Kıvanç Tatlıtuğ ve Beren Saat’i yıllar sonra bir araya getiren film. Biliyorsunuz ki ikili Aşk-ı Memnu’ya damgasını vurmuştu. Bu dizi sadece yayınlandığı dönemde değil sonrasında da uzun bir süre varlığını korumayı başardı. Yokluğun gözü kör olsun, daha iyisi vardı da biz mi izlemedik?

Böyle bir diziden sonra ikilinin tekrar bir araya gelmesi haberi gündeme bomba gibi düştü ama beklentiyi de ortalamanın bayağı bir üzerine çekti. Merak ve beklenti içinde filmi izledim.

Siz siz olun bu filmi beklenti içinde izlemeyin yoksa filmin başından sonuna kadar benim gibi saçınızı başınızı yolarsınız. Hayatımdan giden bir saat 20 dakika, kocaman bir boşluk, bu zaman boyunca bomboş duvarı izleseydim benim için daha rahatlatıcı olabilirdi, bu kadar gerilmezdim.

Filmde dişe dokunur bir konu yok, heyecan yok, gerilim yok, tutku yok…  Yok da yok, büyük bir yoklar filmi olmuş. Yıllar sonra bu ikiliyi sağlam bir senaryoda görmek isterdim. Dönüp dolaşıp yine senaryo konusuna geliyorum. Film ya da dizilerde artık en önemli unsur bana göre senaryo. Sağlam bir senaryo bütün eksiklikleri kapatabiliyor ve bir şekilde izlettiriyor. Bence bu filmin en büyük eksikliği de senaryosuydu.

Filmin konusu; kısaca büyük bir aşkla bir araya gelen Serin ve Mehmet’in zamanla ilişkilerinin tıkanma noktasına gelmesi ve ilişkilerinin tamam mı devam mı noktasındaki süreci anlatıyor. Aşk, evlilik, kadın erkek ilişkisi, herkesi ilgilendiren bir konu düzgünce işlenseydi iş yapardı. Hiç abartmıyorum film aynen şu şekilde karşımıza çıkıyor.
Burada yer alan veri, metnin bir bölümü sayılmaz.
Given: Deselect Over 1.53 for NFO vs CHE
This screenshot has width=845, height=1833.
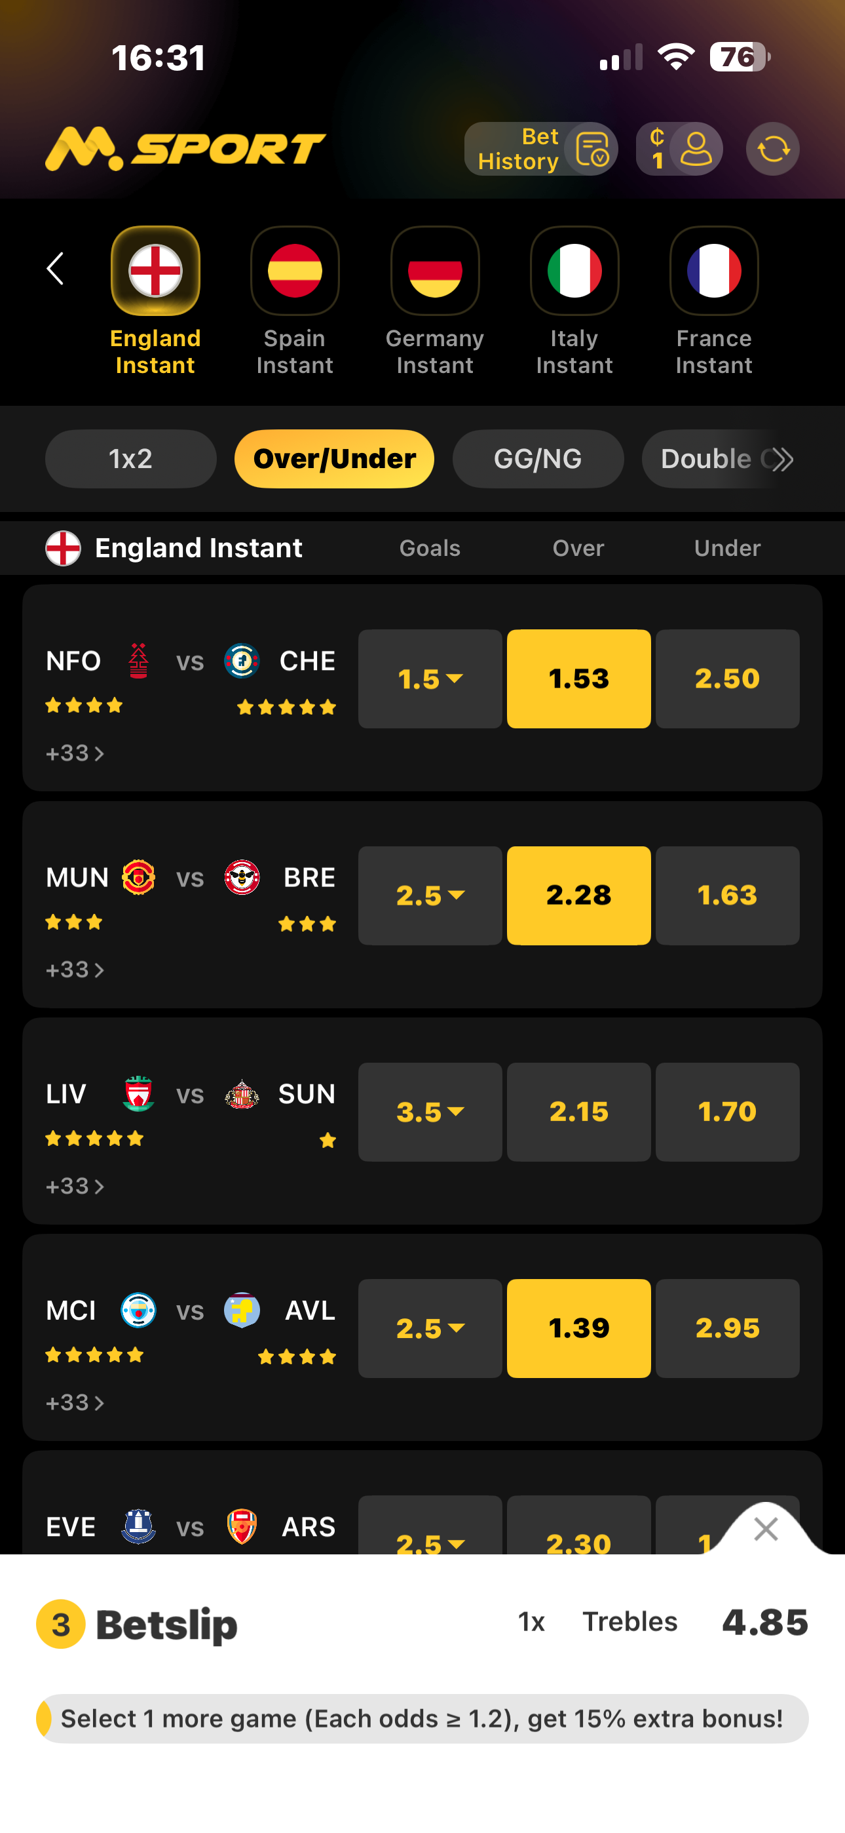Looking at the screenshot, I should pos(578,678).
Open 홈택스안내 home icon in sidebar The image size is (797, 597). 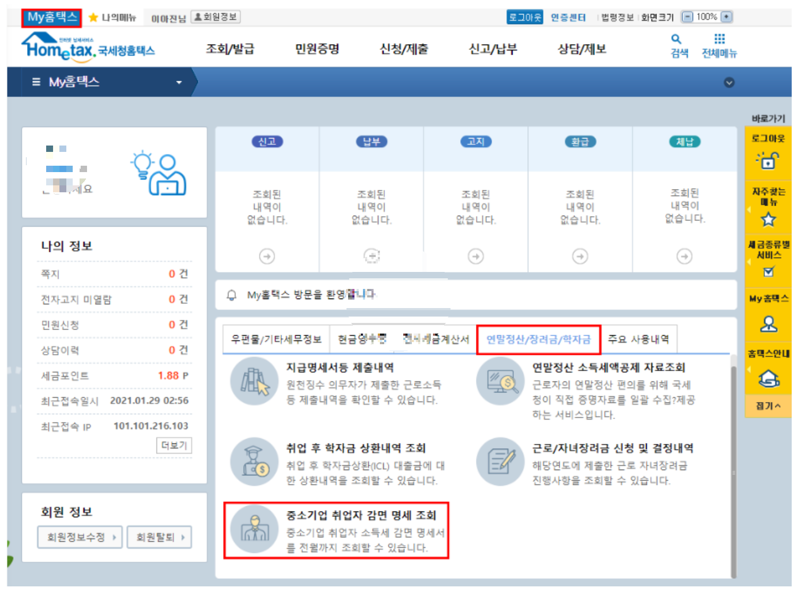coord(768,379)
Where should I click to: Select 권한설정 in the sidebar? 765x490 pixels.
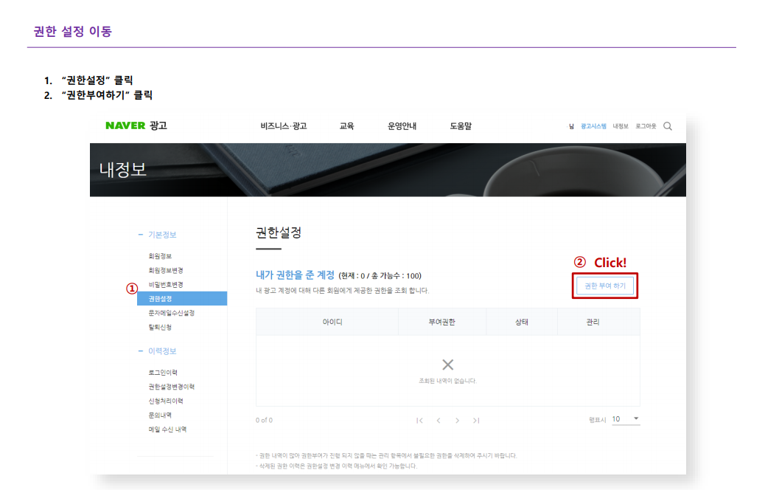(161, 299)
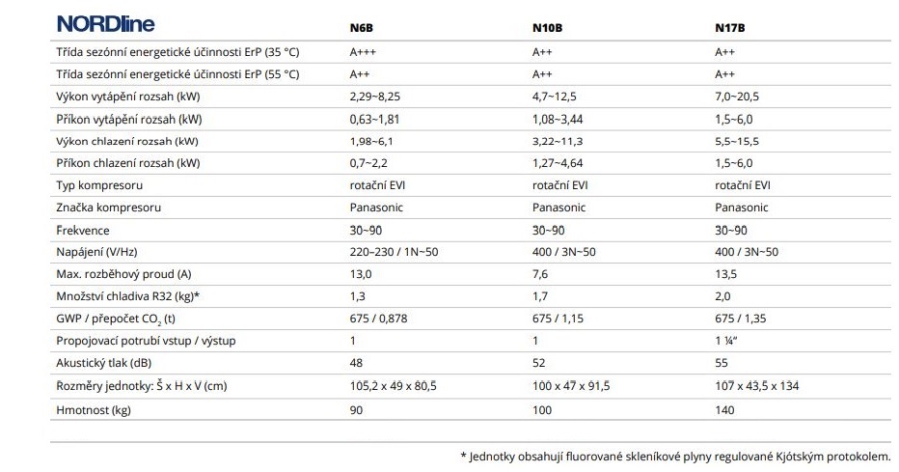This screenshot has width=899, height=472.
Task: Click the Hmotnost (kg) row label
Action: [94, 410]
Aşık olduk nokta, evlendik nokta, ben senin için kariyerimden vazgeçtim nokta, ben senin için hayallerimden vazgeçtim nokta, hadi bu evliliği kurtarmak için New York’ta bir gece geçirelim nokta, yiyelim içelim sevişelim nokta, hani bu evliliği bunlar da kurtaramazsa yapacak bir şey yok gibi... Yani aşırı yüzeysel ve içi doldurulmamış bir hikaye

Beren ve Kıvanç; “Hadi New York’a gidip biraz takılalım“ demişler gibi. İkili evli bir çiften ziyade, kafa dengi birer arkadaş gibi New York gezilerini videoya çekmişler.

Beren Saat inziva zamanında sanırım oyunculuğa dair her şeyi unutmuş, kendine kocaman bir reset atmış, bu filmde oynamamış resmen dalga geçmiş. Beren Saat’in kafası “Ben çok güzelim, harika bir gülümsemem var." Evet yalan değil güzel bir kadınsın ve harika bir gülümsemen var ama şu saatten sonra bunlar yeterli mi? Hani bu kafayla nereye gider bu kariyer bilemiyorum. Eminim film boyunca yapmacık yapmacık gülümsemekten yüz kasların ağrımıştır.

Kıvanç Tatlıtuğ’un ise Aşk-ı Memnu’dan sonra oyunculuk anlamında iyi bir yol katettiğini görüyoruz ama bu filmi o bile kurtaramamış. Senaryonun kurbanı olmuş. Kıvanç sen bu tuzağa nasıl düştün? Adamı resmen harcamışlar.

Günümüz teknolojisiyle evimizin konforunda yüzlerce film ya da dizi platformlarına rahatça ulaşabiliyoruz. Yani Aşk-ı Memnu zamanlarında değiliz, biraz ağır olacak ama kısacası sizin yapacağınız işlere muhtaç değiliz. O yüzden daha iyisiyle karşımıza çıkmak zorundasınız. Bırakın artık şu kafaları; güzel bir kadın oyuncu koyarım yakışıklı bir de partner, ortaya bir iki de cinsellik kokan sahne yürür giderim. Artık böyle bir dünya yok.